(Stored entries)
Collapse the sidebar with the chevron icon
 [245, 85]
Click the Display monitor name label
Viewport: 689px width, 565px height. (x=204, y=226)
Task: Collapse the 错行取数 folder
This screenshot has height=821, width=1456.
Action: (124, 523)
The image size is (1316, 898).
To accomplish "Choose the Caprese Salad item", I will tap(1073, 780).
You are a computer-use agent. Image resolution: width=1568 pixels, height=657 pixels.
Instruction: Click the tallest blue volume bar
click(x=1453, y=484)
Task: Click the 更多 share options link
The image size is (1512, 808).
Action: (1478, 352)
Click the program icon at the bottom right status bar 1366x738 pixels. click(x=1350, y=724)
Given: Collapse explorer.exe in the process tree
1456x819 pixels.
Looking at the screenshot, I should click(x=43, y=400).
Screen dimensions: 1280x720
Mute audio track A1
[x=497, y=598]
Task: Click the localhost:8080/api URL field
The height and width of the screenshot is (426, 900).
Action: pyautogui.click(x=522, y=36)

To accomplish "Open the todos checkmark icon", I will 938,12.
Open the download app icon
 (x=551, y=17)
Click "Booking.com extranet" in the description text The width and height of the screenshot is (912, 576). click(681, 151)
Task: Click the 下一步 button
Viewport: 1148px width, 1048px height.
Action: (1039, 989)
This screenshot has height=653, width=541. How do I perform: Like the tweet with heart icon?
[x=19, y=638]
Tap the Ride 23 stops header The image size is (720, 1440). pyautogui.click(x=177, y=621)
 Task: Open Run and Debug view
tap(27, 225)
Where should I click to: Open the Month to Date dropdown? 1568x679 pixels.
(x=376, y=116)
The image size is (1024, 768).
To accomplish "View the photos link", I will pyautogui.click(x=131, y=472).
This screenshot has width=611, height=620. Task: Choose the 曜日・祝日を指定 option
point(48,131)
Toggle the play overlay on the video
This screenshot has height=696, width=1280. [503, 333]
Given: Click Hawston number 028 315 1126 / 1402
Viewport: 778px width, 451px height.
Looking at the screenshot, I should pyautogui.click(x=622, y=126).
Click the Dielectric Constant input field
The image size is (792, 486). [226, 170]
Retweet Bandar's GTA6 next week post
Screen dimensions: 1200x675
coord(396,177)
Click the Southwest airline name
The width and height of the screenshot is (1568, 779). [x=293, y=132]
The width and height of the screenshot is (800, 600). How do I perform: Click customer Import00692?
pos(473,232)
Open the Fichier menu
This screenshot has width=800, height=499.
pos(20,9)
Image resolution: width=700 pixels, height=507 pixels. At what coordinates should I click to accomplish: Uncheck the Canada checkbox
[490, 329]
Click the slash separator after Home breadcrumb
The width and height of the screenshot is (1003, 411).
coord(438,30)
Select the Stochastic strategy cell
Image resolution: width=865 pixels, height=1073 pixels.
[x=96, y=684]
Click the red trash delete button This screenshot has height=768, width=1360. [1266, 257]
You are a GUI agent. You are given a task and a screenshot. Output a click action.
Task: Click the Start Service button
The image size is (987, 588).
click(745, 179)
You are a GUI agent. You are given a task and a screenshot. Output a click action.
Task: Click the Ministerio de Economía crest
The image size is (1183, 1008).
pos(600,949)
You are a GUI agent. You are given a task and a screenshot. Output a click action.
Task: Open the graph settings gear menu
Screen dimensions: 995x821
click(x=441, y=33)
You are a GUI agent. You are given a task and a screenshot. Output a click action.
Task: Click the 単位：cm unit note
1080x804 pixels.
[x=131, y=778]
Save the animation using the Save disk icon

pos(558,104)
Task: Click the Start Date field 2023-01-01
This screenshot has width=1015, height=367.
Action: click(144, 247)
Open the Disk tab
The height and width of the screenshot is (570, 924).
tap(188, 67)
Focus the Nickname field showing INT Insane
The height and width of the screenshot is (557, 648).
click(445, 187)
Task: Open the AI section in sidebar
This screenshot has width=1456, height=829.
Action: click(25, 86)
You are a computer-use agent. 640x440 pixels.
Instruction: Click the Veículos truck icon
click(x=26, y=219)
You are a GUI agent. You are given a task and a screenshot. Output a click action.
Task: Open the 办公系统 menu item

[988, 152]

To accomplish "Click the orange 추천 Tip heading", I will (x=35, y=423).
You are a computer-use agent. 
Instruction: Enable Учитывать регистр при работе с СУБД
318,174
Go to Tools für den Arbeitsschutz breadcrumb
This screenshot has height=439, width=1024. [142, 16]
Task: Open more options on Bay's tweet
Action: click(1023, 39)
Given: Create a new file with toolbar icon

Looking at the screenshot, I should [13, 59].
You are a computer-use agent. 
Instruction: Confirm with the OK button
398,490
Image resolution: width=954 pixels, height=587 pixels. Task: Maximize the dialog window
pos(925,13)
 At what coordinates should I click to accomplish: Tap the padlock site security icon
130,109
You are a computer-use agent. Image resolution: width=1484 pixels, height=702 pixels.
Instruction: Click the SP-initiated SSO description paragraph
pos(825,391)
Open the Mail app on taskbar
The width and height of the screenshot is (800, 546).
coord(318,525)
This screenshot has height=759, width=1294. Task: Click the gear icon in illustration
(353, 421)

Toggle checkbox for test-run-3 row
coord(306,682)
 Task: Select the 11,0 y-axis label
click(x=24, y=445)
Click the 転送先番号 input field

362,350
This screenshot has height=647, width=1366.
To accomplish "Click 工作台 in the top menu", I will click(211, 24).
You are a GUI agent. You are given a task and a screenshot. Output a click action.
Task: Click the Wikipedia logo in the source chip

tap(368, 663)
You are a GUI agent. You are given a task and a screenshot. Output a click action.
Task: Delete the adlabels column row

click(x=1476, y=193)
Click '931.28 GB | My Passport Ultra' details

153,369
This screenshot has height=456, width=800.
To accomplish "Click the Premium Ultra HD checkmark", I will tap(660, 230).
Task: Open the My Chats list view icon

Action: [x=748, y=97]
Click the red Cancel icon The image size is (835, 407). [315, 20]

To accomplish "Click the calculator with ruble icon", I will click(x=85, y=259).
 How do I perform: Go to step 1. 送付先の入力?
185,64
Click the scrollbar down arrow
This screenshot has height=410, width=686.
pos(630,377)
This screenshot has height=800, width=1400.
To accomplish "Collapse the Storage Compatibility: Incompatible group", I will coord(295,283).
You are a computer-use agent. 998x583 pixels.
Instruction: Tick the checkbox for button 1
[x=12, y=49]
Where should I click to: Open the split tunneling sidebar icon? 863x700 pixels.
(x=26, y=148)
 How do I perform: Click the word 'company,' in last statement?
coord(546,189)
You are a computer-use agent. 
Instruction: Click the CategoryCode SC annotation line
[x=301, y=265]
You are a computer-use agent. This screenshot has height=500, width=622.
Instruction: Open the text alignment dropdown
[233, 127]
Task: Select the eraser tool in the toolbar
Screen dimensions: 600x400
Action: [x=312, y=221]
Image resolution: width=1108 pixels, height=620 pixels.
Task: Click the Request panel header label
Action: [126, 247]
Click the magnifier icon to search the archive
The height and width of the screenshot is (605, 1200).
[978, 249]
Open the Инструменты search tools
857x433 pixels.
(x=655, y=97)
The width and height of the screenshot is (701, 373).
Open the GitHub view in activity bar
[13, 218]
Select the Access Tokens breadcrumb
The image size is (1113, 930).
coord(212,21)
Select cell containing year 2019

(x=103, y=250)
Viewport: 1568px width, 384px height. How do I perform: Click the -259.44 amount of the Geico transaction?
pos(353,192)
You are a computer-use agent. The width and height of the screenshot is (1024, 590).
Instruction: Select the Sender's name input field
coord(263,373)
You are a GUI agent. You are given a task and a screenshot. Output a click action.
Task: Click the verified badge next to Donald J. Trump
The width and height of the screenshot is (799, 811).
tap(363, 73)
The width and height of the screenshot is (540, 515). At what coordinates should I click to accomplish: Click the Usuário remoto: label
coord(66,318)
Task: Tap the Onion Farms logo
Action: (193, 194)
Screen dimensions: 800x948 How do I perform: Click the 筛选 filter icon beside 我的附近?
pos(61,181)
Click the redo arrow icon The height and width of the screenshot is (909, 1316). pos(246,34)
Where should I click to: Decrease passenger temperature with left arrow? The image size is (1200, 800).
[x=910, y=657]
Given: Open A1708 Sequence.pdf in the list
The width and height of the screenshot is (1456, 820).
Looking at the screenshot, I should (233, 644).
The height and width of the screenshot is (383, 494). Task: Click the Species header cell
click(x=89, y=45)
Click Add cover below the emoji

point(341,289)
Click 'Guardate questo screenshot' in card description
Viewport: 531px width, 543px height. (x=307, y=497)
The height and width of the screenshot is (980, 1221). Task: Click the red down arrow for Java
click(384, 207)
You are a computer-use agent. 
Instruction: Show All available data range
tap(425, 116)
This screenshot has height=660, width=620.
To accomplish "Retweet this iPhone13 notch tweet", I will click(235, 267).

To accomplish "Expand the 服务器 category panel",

YOUR TASK: Count of lines that include "link" in the records above: write that value only.

RESPONSE TO THE TASK: 2